前々回のNo.260で「仏教の教え(ブッダの教え)はもっと理解されていいと思うのですが、僧侶の堕落に大きな一因があるのではないでしょうか。
ただ、これほど優れた宗教なのに他の2大宗教に比べてどこか存在感が薄いのは、仏教には分かりやすい教義がないからではないかと思っています。
仏教はとても哲学的です。
その部分が逆に仏教の理解を妨げ、広めにくくしているのかも分かりません。
むしろ欧米では仏教は非常に高く評価されているようですが、日本人の間で仏教が生活の規範にならないのはひと言でいえば僧侶の怠慢ではないでしょうか。
この点で僧籍にある人、あるいは仏教会に近い人からの見解が欲しいところです」
と書いたところ早速、現職住職から自戒を込めたコメントが寄せられました。
以下は広島県府中町、久蔵寺の二階堂住職から届いたコメントです。
僧侶の堕落という批判は僧侶の世界に身を投じたものとして身に応えました。
浄土真宗の宗派のみしか知りませんが、目に余ることを見聞します。
一昨年、72歳の住職が、少女淫行で逮捕されました。この住職は破門となりましたが、飲酒運転で逮捕される僧侶も数多く居ます。
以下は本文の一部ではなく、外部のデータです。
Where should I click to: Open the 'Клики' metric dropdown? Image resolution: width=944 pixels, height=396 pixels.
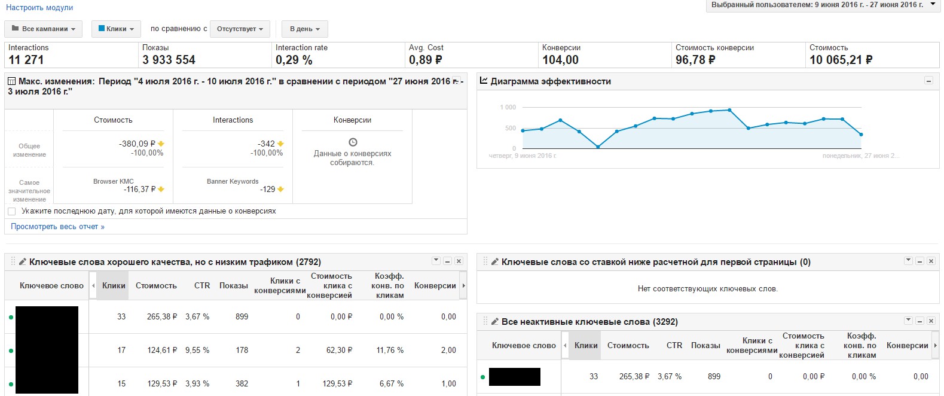pos(116,29)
駐車場を別に借りて外車を乗り回すもの、高級クラブの会員として夜な夜なクラブに通うもの、マンションを購入して別宅を構えるもの等僧侶として自覚に欠ける住職は数知らずと言う状態です。
どうしてこのような状態になったのか分析してみると、
1.寺は血族が後を継ぐのが基本になっていること。
2.門徒さんの支えでお寺が継続しているのを自覚していないこと。
3.何かあれば門徒さんに寄付を仰ぐのが習慣となっていること。
これらは、門徒数1000人以上の大寺の住職が多いのが現状です。
門徒さんの葬儀にも名士のとき以外は役僧にまかせ、自分は一段と高い所にいると勘違いしています。
これらの人は僧侶の一部です。
阿弥陀さまの前では、師弟の上下関係は無く「人類、皆、父母兄弟」と親鸞聖人は言われています。悲しみに寄り添うことが出来ない人は、僧侶に成る事も出来ません。
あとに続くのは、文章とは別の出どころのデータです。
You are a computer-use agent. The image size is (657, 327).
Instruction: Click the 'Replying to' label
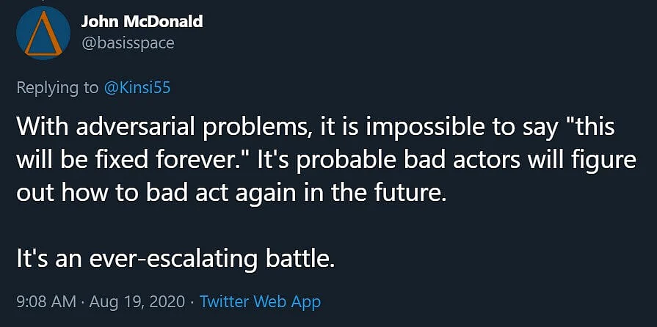tap(58, 89)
僧侶に成ることを「得度」といいますが、その得度研修で何も勉強してこなかったのではと思える人も最後は僧侶の資格が与えられます。
この人たちもお寺の跡取です。
お寺は宗教法人となっていますので、宗派に所属していても独立した法人です。
私は、後継者を血縁のない人にお願いしていますし、本堂庫裏の新設も門徒さんには、寄付を仰がず完成させます。
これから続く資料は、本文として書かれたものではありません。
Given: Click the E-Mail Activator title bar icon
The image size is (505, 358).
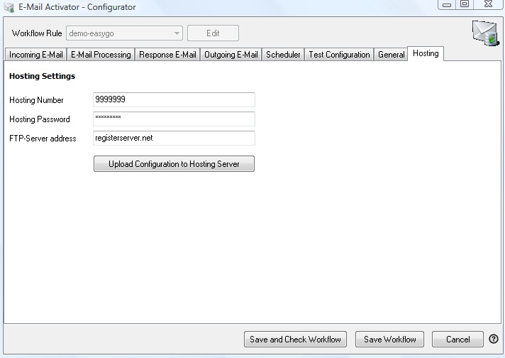Looking at the screenshot, I should [x=9, y=7].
身寄りの少ない人が誰でも無料で入れる墓地も作りましたし、お布施をいただかず葬儀を勤めることもあります。お参りに出かけるときは、スクーターで出かけます。
毎年の決算のとき賽銭を施設に寄付しています。
全体的には、門徒離れが進んでいるといわれていますが、久蔵寺は、この2年間で新しく門徒になられた方が100名を超えました。
「楽しくなければお寺ではない」「誰でも何時でも参れるお寺」をモットーにこれからも悲しみの人に寄り添う僧侶を続けていきます。
宗教法人「久蔵寺」
二階堂 通郎http://www.kyuzozi-amida.or.jp/
上記HPに「坊主の独り言」というコーナーがあります。
読みましたが、これが結構面白いですよ。
彼は私の大学時代の友人で、ゆめタウンなどを展開している広島の「いずみ」の店長を経験し、その後同社グループの輸入雑貨取り扱い、ゆめタウンの中に出店しているエクセルの常務になりました。
その後独立しましたが、数年前から住職に専念(?)しています。
私の洋服のいくつかはゆめタウン博多店内のエクセルで買ったものです。(これは余談です)
仏教界の中に各種変化の動きがあるのは事実です。
迷ったときは原点に還れ、といわれるように、仏教とは何なのか、仏の教えとは?寺はどうあるべきか、というようなことを真剣に考えている若手僧侶達が増えつつあります。
ただ、まだ燎原の火のごとくとまではいかないようですが・・・。